[Start of section]

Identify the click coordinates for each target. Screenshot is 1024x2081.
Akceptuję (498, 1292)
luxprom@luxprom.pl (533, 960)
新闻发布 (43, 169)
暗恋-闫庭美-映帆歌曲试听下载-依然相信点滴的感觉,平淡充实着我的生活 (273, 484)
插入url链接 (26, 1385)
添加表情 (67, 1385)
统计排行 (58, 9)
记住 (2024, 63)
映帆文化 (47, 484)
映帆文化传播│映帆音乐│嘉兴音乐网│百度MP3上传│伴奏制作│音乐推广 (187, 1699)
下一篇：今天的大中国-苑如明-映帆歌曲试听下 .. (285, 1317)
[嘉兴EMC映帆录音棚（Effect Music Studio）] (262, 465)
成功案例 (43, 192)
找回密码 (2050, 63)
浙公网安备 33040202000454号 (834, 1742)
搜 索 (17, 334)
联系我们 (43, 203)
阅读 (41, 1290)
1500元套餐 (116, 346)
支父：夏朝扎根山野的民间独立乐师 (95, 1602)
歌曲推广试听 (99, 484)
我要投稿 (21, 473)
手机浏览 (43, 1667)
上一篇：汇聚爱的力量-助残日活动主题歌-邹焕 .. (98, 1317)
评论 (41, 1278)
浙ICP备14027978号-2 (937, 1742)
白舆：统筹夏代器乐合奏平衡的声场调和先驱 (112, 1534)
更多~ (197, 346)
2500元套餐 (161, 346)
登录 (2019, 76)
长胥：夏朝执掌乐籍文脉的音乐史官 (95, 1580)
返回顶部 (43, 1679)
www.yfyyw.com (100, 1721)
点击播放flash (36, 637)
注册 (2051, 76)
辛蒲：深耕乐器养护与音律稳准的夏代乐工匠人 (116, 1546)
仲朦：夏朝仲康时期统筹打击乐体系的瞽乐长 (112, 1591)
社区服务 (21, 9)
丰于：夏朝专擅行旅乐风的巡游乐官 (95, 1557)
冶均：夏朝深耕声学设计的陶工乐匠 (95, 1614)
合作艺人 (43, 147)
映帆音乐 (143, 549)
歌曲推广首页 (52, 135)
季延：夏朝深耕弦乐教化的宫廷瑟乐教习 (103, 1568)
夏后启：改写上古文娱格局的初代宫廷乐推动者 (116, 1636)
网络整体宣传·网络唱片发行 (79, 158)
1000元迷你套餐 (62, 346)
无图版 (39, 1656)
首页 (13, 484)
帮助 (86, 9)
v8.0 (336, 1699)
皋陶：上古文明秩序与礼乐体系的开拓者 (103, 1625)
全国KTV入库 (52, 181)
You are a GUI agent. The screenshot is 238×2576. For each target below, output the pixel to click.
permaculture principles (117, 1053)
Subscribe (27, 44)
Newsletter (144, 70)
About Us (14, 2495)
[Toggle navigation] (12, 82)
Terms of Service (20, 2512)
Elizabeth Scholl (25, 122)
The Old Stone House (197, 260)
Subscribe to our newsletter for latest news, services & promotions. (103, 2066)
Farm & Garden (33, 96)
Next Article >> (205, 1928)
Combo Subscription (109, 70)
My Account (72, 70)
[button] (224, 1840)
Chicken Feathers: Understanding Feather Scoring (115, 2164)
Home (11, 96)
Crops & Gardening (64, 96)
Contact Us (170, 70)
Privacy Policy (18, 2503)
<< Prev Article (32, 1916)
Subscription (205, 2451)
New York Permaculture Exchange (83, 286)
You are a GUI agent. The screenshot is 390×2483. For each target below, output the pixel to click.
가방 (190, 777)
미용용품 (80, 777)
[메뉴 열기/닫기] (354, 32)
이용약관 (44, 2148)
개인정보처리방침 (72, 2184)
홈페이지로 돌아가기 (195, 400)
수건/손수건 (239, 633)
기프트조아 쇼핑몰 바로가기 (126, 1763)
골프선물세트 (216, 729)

[End of section]

# What is being asked
Only the lines from the first one of the listing up to and including the line where "映帆文化 (47, 484)" appears are wanted, reproduced exactly.

# Result of this exercise
Identify the click coordinates for each target. Screenshot is 1024x2081.
Akceptuję (498, 1292)
luxprom@luxprom.pl (533, 960)
新闻发布 (43, 169)
暗恋-闫庭美-映帆歌曲试听下载-依然相信点滴的感觉,平淡充实着我的生活 (273, 484)
插入url链接 (26, 1385)
添加表情 (67, 1385)
统计排行 (58, 9)
记住 (2024, 63)
映帆文化 (47, 484)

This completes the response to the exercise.